STATED TASK
Copy out the records from the line containing "Task: Open help with the question mark icon" through the line containing "Action: click(x=459, y=40)", both included, and leave the pictures out of your copy.

SUPPLIED RECORDS
-----

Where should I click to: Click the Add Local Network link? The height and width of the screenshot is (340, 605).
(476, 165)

-----

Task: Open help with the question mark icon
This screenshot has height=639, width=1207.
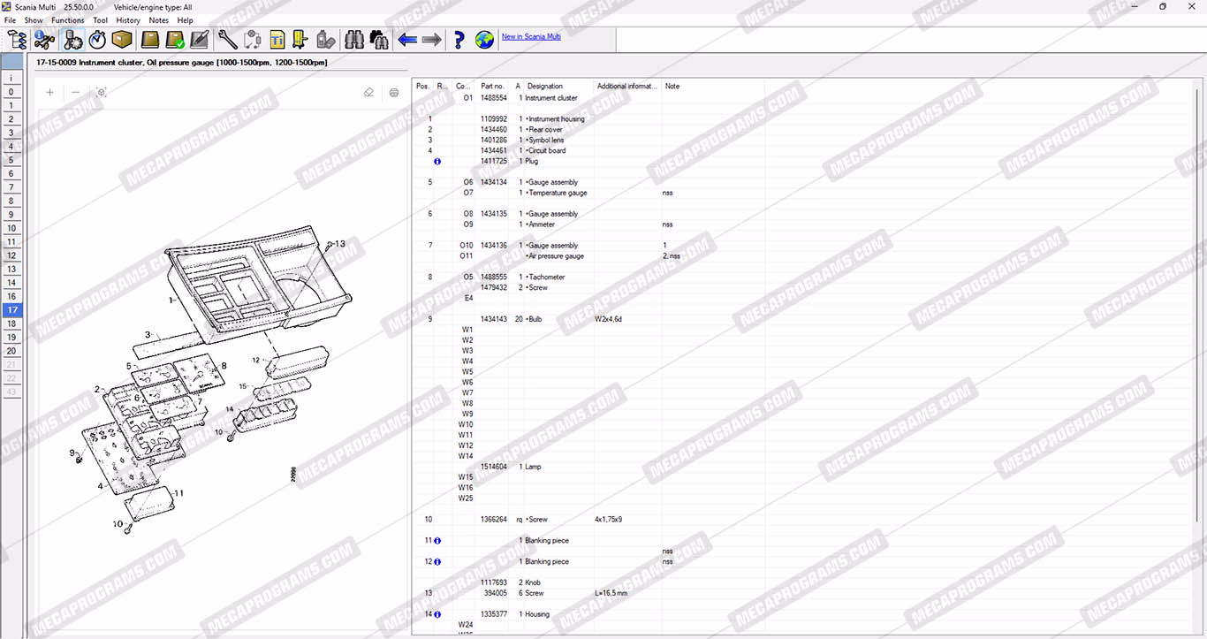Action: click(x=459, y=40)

-----

RESULT
Task: Open help with the question mark icon
This screenshot has height=639, width=1207.
Action: click(x=459, y=40)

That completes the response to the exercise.